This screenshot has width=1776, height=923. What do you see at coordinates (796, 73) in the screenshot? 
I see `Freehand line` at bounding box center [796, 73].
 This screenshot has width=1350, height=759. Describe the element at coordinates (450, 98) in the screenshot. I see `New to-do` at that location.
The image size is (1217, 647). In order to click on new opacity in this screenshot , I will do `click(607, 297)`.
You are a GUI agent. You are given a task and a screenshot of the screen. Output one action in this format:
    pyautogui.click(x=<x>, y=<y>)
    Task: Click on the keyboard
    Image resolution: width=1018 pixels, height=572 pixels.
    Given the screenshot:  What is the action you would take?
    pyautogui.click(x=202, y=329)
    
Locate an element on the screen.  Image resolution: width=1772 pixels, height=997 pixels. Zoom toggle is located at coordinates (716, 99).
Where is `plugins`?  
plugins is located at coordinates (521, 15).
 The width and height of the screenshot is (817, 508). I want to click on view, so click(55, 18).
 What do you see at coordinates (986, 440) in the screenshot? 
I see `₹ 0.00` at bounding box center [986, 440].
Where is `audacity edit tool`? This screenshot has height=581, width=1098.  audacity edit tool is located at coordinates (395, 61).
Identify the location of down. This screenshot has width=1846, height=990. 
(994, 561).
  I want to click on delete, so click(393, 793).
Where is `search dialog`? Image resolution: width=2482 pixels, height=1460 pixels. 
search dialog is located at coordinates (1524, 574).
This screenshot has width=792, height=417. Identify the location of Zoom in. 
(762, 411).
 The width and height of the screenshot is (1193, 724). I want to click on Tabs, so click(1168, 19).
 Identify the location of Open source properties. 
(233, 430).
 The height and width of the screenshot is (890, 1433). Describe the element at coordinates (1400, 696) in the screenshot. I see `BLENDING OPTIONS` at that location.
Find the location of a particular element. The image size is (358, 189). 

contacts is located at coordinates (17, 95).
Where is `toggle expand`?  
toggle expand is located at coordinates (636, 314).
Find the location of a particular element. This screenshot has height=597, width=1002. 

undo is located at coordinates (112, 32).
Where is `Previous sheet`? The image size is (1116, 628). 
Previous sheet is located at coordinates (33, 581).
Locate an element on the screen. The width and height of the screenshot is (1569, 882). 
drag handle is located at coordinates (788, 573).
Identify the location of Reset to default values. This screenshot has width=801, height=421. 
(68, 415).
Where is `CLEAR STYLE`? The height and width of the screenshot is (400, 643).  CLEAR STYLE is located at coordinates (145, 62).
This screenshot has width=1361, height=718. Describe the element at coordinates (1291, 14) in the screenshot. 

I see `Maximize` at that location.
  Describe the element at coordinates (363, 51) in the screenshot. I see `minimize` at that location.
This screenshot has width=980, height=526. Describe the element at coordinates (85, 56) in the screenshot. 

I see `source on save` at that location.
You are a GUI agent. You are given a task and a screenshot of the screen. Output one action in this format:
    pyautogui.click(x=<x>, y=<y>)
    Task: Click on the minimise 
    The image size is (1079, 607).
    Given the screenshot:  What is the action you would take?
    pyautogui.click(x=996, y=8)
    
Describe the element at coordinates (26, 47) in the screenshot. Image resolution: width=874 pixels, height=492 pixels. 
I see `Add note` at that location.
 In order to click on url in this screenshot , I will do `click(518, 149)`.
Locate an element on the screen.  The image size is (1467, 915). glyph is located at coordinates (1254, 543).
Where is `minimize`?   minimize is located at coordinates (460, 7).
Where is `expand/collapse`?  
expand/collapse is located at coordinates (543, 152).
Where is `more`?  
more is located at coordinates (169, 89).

#### [What the task requires]
Recast the data as a Markdown table with columns named Row and Line, where Row numbers each line and Line gives its text, and leave out blank lines. Begin at the line that contains "In order to click on url" and stop after the last line of the data, including both ends.

#### [Response to this exercise]
| Row | Line |
|---|---|
| 1 |  In order to click on url in this screenshot , I will do `click(518, 149)`. |
| 2 | Locate an element on the screen.  The image size is (1467, 915). glyph is located at coordinates (1254, 543). |
| 3 | Where is `minimize`?   minimize is located at coordinates (460, 7). |
| 4 | Where is `expand/collapse`?   |
| 5 | expand/collapse is located at coordinates (543, 152). |
| 6 | Where is `more`?   |
| 7 | more is located at coordinates (169, 89). |